# Start of Listed records

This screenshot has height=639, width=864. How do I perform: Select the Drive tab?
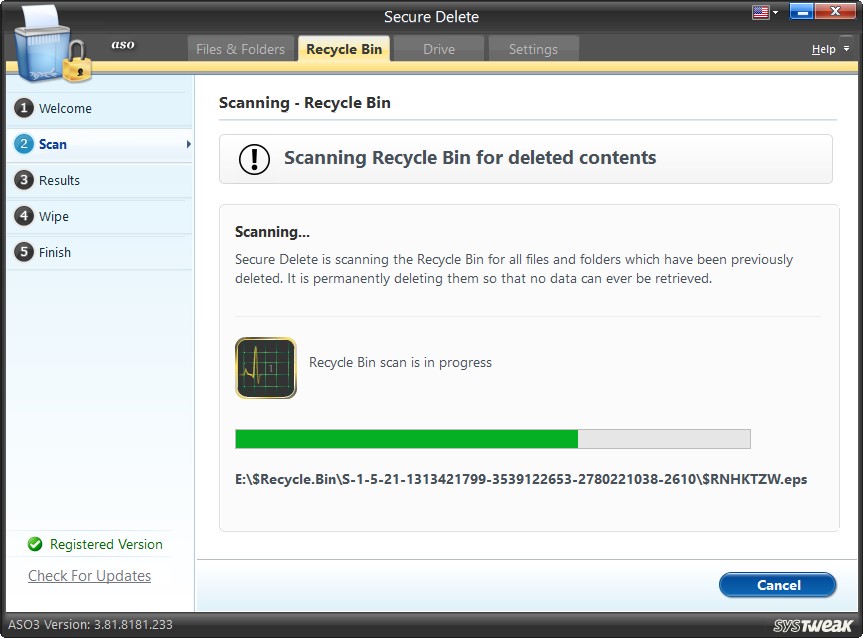pyautogui.click(x=438, y=49)
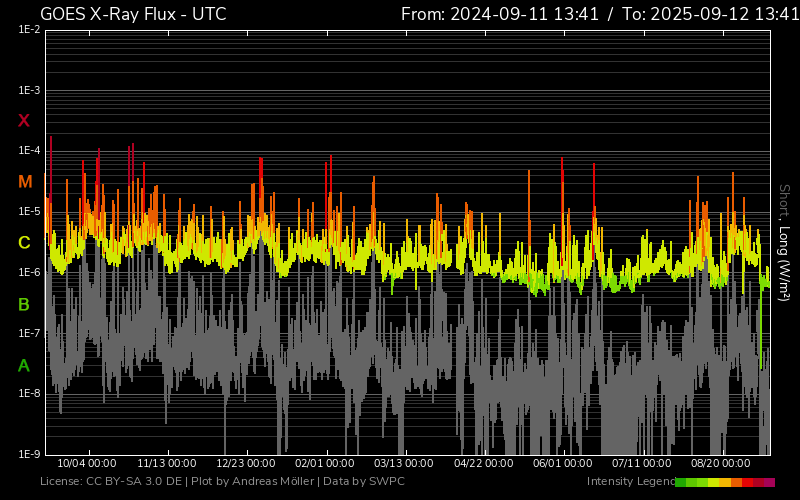
Task: Click the 1E-9 flux axis label
Action: [x=29, y=454]
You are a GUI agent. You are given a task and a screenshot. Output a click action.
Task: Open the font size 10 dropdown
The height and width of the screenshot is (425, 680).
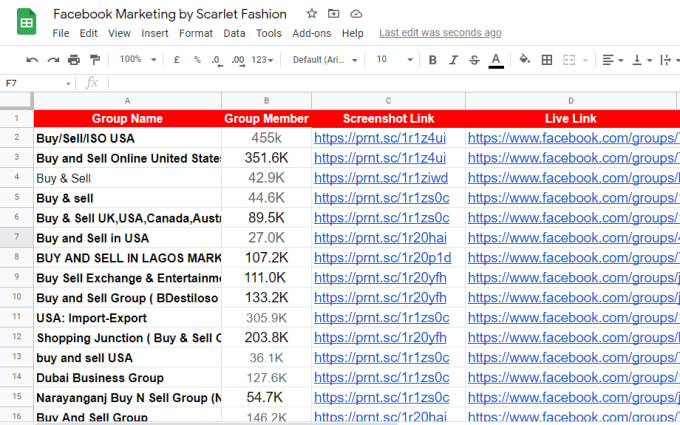tap(395, 59)
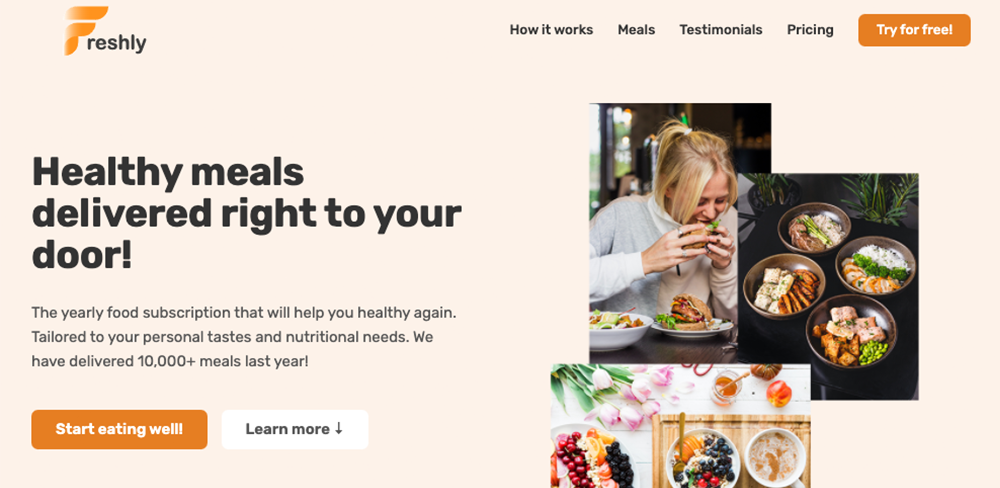The width and height of the screenshot is (1000, 488).
Task: Click the salmon and edamame bowl
Action: 851,331
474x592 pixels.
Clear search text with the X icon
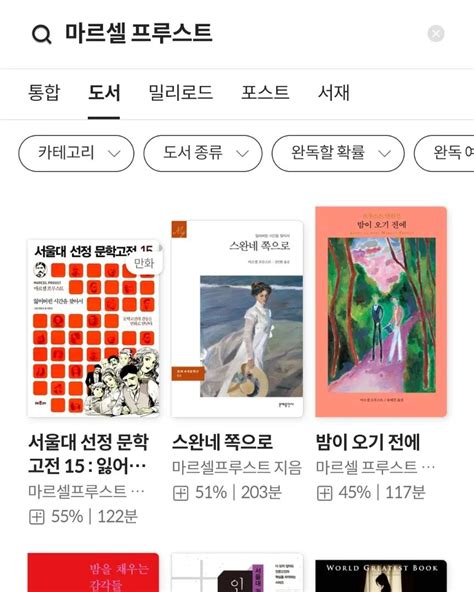coord(436,34)
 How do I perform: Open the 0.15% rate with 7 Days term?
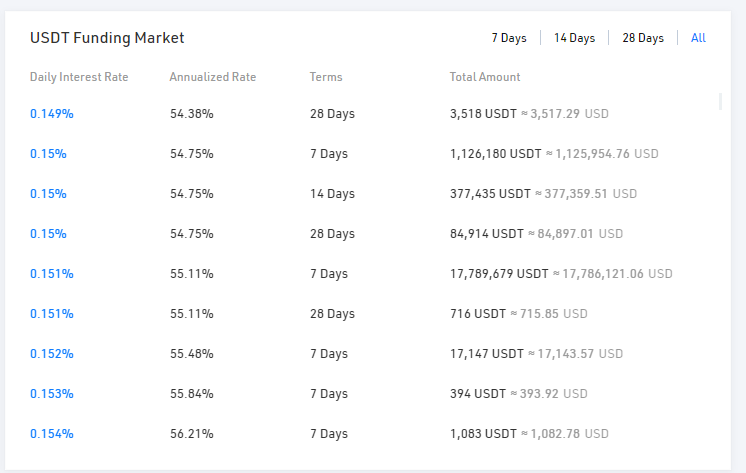48,154
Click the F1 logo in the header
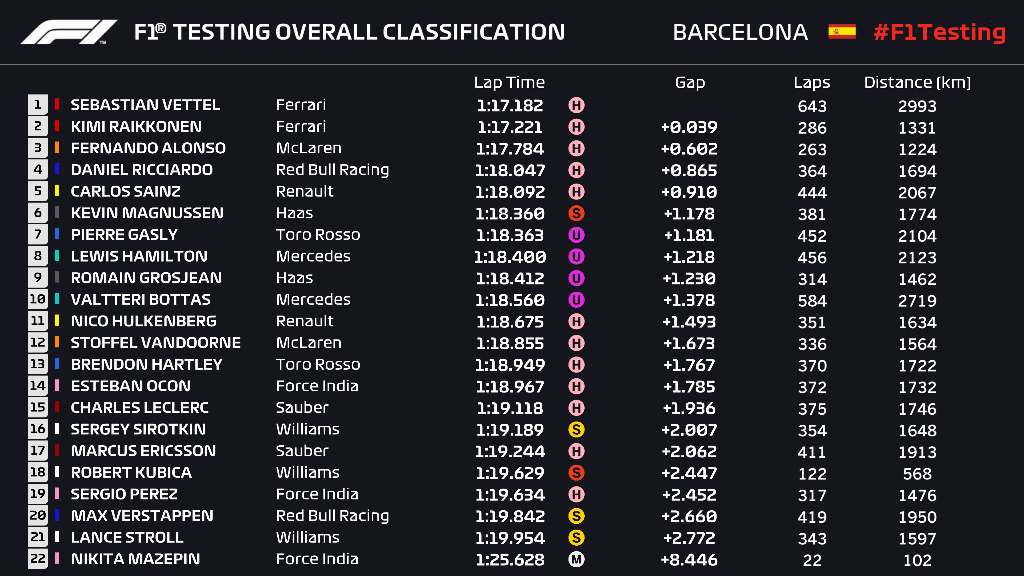The image size is (1024, 576). (x=68, y=32)
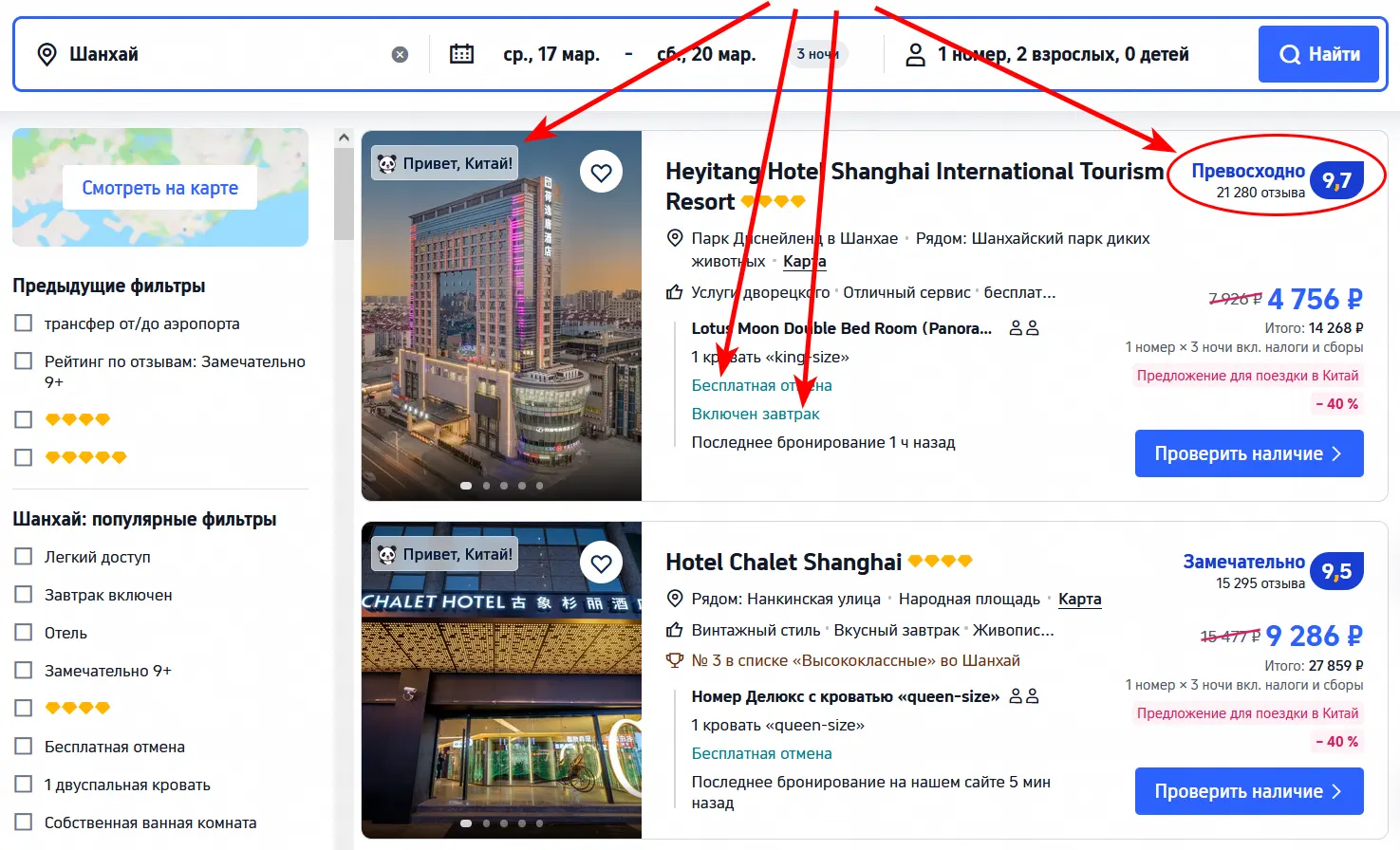Click the 9,7 rating badge

[x=1336, y=180]
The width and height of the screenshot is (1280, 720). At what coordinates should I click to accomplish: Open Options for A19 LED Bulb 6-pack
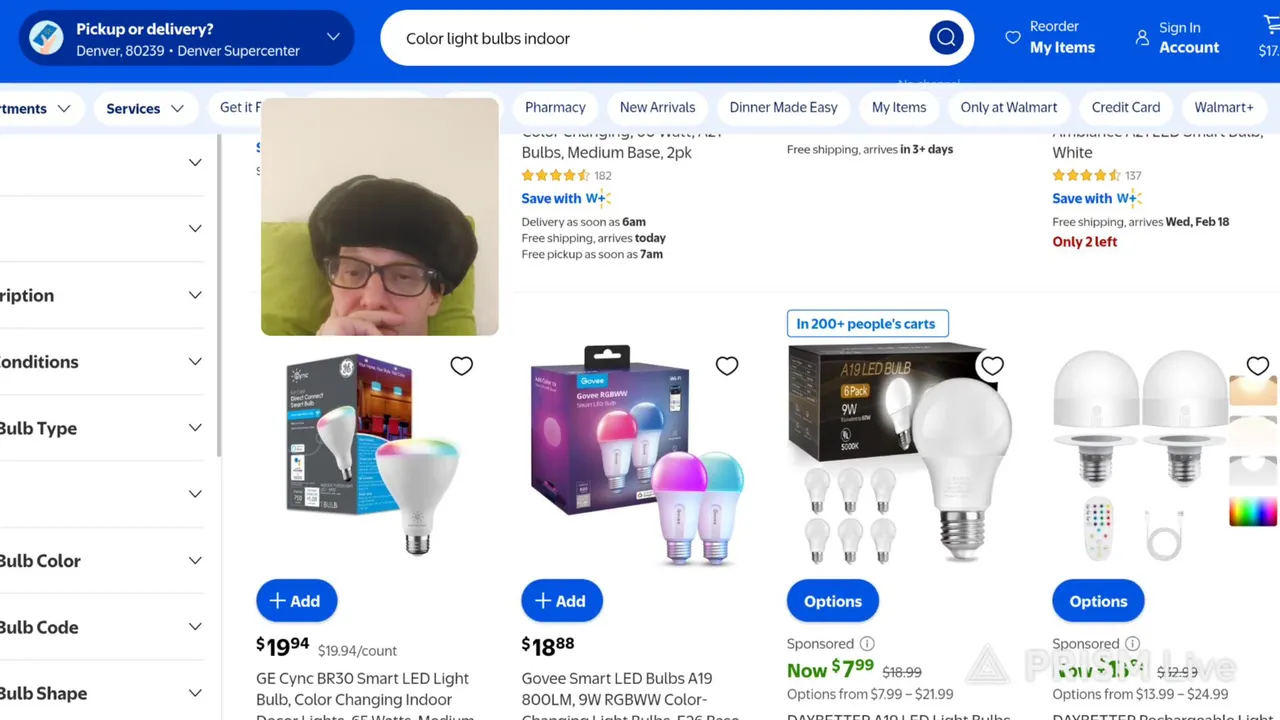tap(833, 601)
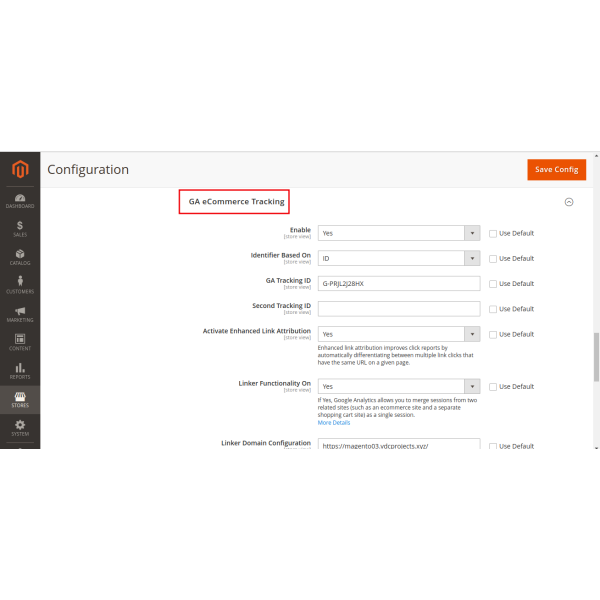Open the Identifier Based On dropdown
Viewport: 600px width, 600px height.
coord(398,258)
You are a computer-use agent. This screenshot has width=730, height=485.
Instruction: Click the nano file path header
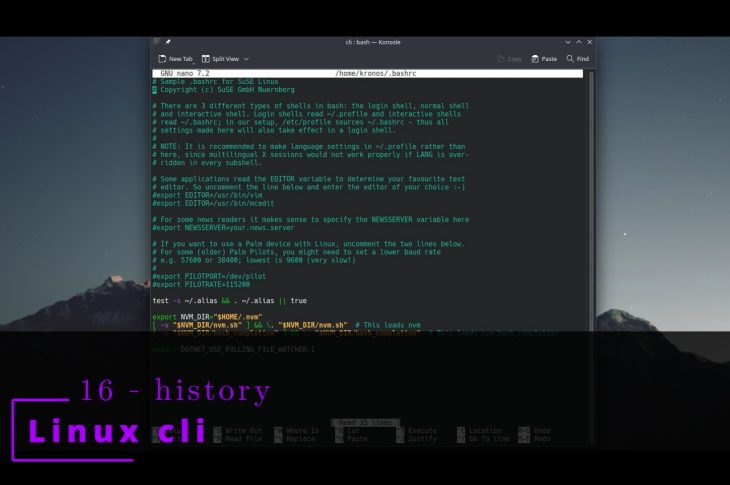[x=375, y=74]
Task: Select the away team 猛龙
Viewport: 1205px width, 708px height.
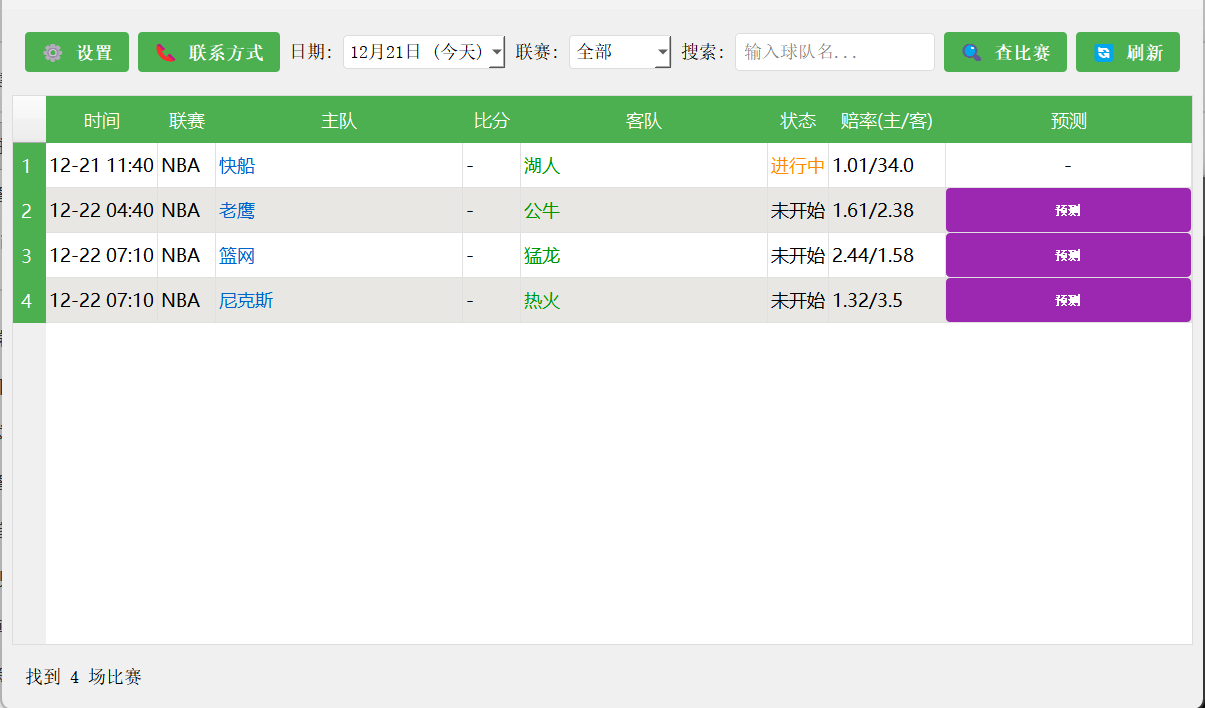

# End of Listed records

Goal: Update the data above by replacing every occurrence of "How do I perform" with "How can I carry out" and leaving everything else unchanged. Omit the pictures from your answer.

Answer to this problem:
This screenshot has height=639, width=864. How can I carry out: Select the Drive tab?
pyautogui.click(x=438, y=49)
Task: Click the 1E-9 flux axis label
Action: [x=29, y=454]
You are a GUI agent. You are given a task and a screenshot. Output a click action.
Task: Open the font size 10 dropdown
The height and width of the screenshot is (425, 680).
tap(395, 59)
The width and height of the screenshot is (1000, 488).
Task: Click the salmon and edamame bowl
Action: 851,331
474x592 pixels.
Clear search text with the X icon
coord(436,34)
 How can I carry out: Open the 0.15% rate with 7 Days term?
48,154
Click the F1 logo in the header
The image size is (1024, 576). (x=68, y=32)
Click the 9,7 rating badge

[x=1336, y=180]
The width and height of the screenshot is (1280, 720). At what coordinates should I click to accomplish: Open Options for A19 LED Bulb 6-pack
tap(833, 601)
Open the Identifier Based On dropdown
Viewport: 600px width, 600px height.
coord(398,258)
You are a computer-use agent. This screenshot has width=730, height=485.
Instruction: Click the nano file path header
[x=375, y=74]
Task: Select the away team 猛龙
Viewport: 1205px width, 708px height.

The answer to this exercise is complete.